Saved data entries
━━━━━━━━━━━━━━━━━━━━━━━━━━━━━━

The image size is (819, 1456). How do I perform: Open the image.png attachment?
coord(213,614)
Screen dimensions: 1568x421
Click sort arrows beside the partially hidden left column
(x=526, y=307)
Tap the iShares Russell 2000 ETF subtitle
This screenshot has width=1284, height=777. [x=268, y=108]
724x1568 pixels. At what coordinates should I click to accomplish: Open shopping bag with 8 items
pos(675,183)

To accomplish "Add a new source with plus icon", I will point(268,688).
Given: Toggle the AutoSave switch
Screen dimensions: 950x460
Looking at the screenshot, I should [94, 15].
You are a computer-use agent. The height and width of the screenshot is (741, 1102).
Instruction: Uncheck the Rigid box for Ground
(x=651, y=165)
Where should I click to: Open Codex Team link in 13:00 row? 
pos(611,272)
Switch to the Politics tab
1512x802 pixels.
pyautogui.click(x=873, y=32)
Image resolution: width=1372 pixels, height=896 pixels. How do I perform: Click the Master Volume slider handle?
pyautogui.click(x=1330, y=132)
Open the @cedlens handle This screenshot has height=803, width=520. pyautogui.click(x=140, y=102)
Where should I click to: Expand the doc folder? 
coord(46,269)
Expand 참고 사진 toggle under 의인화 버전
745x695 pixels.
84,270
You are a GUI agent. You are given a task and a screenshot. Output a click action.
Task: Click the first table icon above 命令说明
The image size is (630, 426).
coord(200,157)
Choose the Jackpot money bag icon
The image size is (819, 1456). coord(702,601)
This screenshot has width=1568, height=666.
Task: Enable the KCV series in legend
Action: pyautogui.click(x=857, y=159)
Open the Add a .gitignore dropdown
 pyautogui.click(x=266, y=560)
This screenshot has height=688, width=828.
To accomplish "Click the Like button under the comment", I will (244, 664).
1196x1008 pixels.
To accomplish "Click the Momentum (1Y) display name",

━━━━━━━━━━━━━━━━━━━━━━━━━━━━━━

The task
Every record must appear in the answer exactly as written.

Answer for this exercise
The image size is (819, 1456). How do I perform: Open the image.png attachment?
coord(213,614)
Screen dimensions: 1568x421
Click sort arrows beside the partially hidden left column
(x=526, y=307)
Tap the iShares Russell 2000 ETF subtitle
This screenshot has width=1284, height=777. [x=268, y=108]
724x1568 pixels. At what coordinates should I click to accomplish: Open shopping bag with 8 items
pos(675,183)

To accomplish "Add a new source with plus icon", I will point(268,688).
Given: Toggle the AutoSave switch
Screen dimensions: 950x460
Looking at the screenshot, I should [94, 15].
You are a computer-use agent. The height and width of the screenshot is (741, 1102).
Instruction: Uncheck the Rigid box for Ground
(x=651, y=165)
Where should I click to: Open Codex Team link in 13:00 row? 
pos(611,272)
Switch to the Politics tab
1512x802 pixels.
pyautogui.click(x=873, y=32)
Image resolution: width=1372 pixels, height=896 pixels. How do I perform: Click the Master Volume slider handle?
pyautogui.click(x=1330, y=132)
Open the @cedlens handle This screenshot has height=803, width=520. pyautogui.click(x=140, y=102)
Where should I click to: Expand the doc folder? 
coord(46,269)
Expand 참고 사진 toggle under 의인화 버전
745x695 pixels.
84,270
You are a GUI agent. You are given a task and a screenshot. Output a click action.
Task: Click the first table icon above 命令说明
The image size is (630, 426).
coord(200,157)
Choose the Jackpot money bag icon
The image size is (819, 1456). coord(702,601)
This screenshot has width=1568, height=666.
Task: Enable the KCV series in legend
Action: pyautogui.click(x=857, y=159)
Open the Add a .gitignore dropdown
 pyautogui.click(x=266, y=560)
This screenshot has height=688, width=828.
To accomplish "Click the Like button under the comment", I will (244, 664).
1196x1008 pixels.
To accomplish "Click the Momentum (1Y) display name",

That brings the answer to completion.